# Can we run Win XP on Intel i3 2nd generation processor?



## applegrew (Aug 29, 2011)

My friend wants to buy an Intel i3 (2nd generation) powered CPU, but needs to run Win XP.

The computer vendors claim that it is not possible to run Win XP on it. Is that true?


----------



## sukesh1090 (Aug 29, 2011)

i think you will be able to run windows XP.ask the vendor why it is not possible if he tells the same thing again.


----------



## Tech_Wiz (Aug 29, 2011)

Windows XP wont give any problem with i3 but afaik it doesnt support SATA Native and needs SP2. As you will be with i3 so 100% HDD will be a SATA hence you have to take care of that.


----------



## saswat23 (Aug 29, 2011)

Why can you not run WinXP on i3 2nd gen. ??
I used to run WinXP on my i5-2400. It worked fine w/o any issues. Just changed to Win7 to be more ease and comfotable with Windows.

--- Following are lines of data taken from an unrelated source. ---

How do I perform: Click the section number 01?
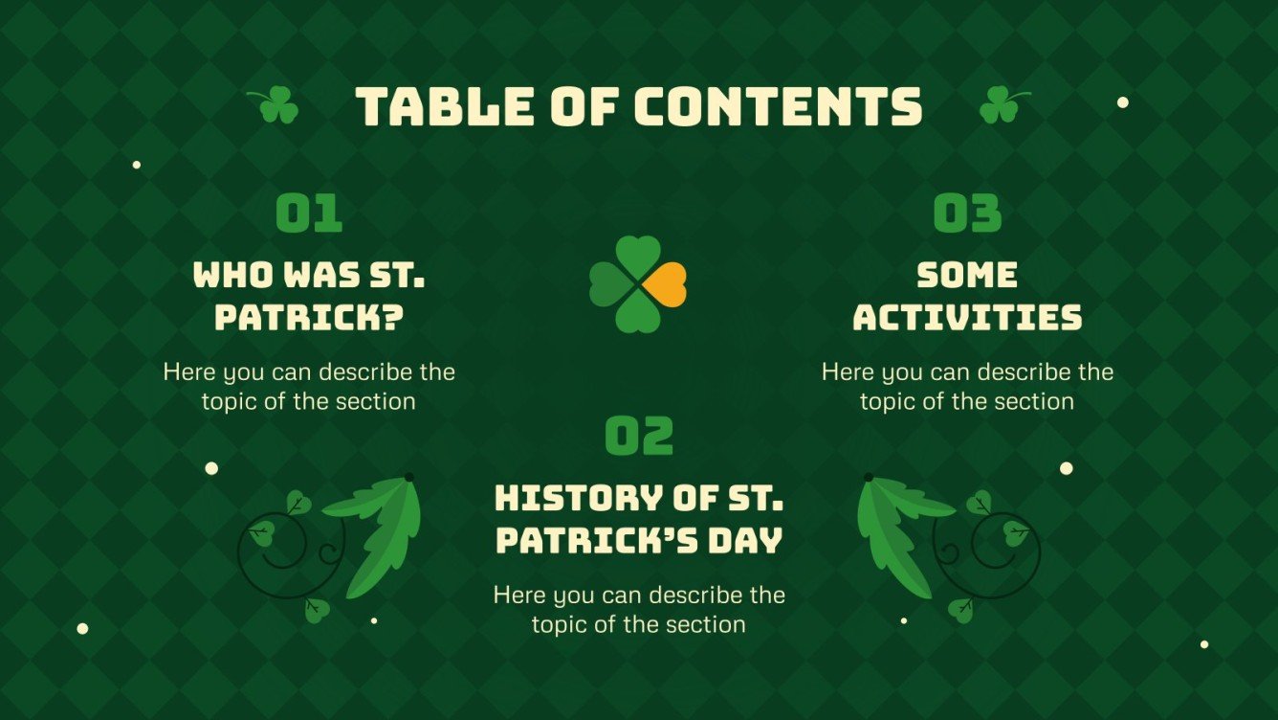[309, 214]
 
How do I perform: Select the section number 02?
[639, 437]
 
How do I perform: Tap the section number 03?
[967, 214]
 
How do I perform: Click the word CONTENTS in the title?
[778, 106]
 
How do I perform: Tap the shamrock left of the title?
[276, 104]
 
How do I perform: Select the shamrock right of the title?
[1001, 104]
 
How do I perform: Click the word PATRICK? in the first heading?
[308, 318]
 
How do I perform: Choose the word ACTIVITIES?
[967, 318]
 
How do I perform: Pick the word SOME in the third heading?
[967, 276]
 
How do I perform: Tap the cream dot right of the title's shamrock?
[1123, 102]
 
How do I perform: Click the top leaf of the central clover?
[638, 258]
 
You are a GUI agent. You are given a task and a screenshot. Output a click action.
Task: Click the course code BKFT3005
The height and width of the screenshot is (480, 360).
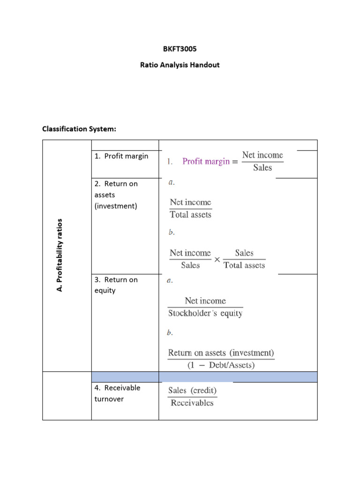[180, 48]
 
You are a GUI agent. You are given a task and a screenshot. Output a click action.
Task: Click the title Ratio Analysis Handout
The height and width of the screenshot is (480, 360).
[180, 65]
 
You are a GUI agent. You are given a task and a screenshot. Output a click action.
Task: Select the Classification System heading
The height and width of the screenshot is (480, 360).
[79, 128]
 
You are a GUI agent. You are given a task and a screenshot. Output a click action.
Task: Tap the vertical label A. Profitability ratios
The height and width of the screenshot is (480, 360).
[60, 255]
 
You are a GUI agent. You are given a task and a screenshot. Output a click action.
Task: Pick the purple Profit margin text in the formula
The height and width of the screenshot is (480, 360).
[206, 161]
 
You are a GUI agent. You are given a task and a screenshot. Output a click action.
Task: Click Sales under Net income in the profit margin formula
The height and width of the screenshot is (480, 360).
[262, 168]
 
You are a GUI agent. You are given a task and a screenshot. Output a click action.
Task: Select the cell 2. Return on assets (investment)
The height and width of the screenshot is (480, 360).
[116, 195]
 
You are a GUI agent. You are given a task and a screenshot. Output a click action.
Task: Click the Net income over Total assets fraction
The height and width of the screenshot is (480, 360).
[190, 209]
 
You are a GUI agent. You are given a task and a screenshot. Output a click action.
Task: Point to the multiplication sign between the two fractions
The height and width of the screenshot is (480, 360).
[217, 259]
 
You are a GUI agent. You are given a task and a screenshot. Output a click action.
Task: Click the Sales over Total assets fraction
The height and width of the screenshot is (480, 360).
[244, 259]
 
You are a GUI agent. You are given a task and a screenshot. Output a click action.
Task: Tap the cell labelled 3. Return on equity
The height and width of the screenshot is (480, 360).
[116, 285]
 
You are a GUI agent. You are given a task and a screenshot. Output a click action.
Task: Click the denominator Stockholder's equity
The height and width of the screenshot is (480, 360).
[205, 313]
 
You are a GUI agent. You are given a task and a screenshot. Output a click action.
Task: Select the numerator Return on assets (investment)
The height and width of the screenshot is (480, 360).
[221, 353]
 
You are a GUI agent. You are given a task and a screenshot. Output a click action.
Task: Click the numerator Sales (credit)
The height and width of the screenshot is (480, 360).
[192, 390]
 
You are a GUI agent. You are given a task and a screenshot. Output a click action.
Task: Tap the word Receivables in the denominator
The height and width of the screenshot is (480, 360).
[192, 403]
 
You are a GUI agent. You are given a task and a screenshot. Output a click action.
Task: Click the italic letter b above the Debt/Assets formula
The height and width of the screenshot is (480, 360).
[170, 333]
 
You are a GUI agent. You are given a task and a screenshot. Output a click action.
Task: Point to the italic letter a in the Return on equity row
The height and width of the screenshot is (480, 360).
[170, 281]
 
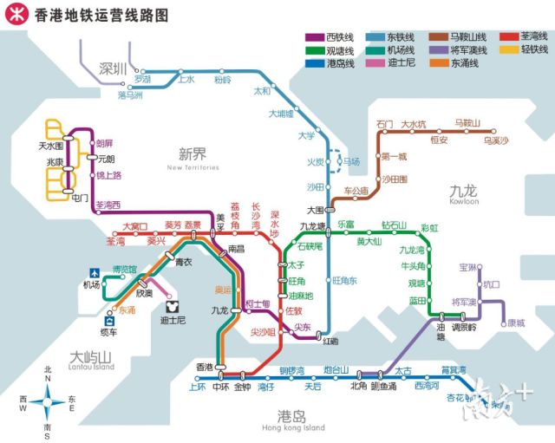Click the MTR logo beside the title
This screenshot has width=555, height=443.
(x=16, y=16)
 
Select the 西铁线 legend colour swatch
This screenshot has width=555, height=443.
(x=317, y=38)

Dont worry. You will be able to run WinXP w/o any probs.


----------



## d6bmg (Aug 29, 2011)

Win XP SP3 will run on i3 processor without any problem.


----------



## saswat23 (Aug 29, 2011)

But i was running WinXP SP2 with my 2nd gen. i5. So, SP2 will also run fine on an 2nd gen. i3.


----------



## vidhubhushan (Aug 29, 2011)

the vendor might be having the idea that the board he is selling along with i3 might not be having drivers for win xp


----------



## MatchBoxx (Aug 29, 2011)

My advice: don't buy from that vendor!


----------



## paul.soumyabrata (Aug 29, 2011)

Actually these vendors think that they know, everything, and that is why they have said that to you! Windows XP SP2 runs fine on an 2nd-gen i3.


----------



## d6bmg (Aug 30, 2011)

MatchBoxx said:


> My advice: don't buy from that vendor!



+1 Best solution.


----------



## thetechfreak (Aug 30, 2011)

Yes you can run 
but
Windows 7 vs XP Performance Shoot-Out | PCMag.com


----------



## d6bmg (Aug 31, 2011)

^^ But when users need a basic gui with loads of advanced features, then no other OS can beat Windows XP, and also that's why Win XP is with us for more than 10 years.


----------



## abhi8569 (Aug 31, 2011)

Sure U Can . 90 % computer Vendor Dsnt have Technical knowledge.....Just they are doing business


----------



## d6bmg (Aug 31, 2011)

abhi8569 said:


> Sure U Can . 90 % computer Vendor Dsnt have Technical knowledge.....Just they are doing business



Off-topic: Welcome to TDF!!


----------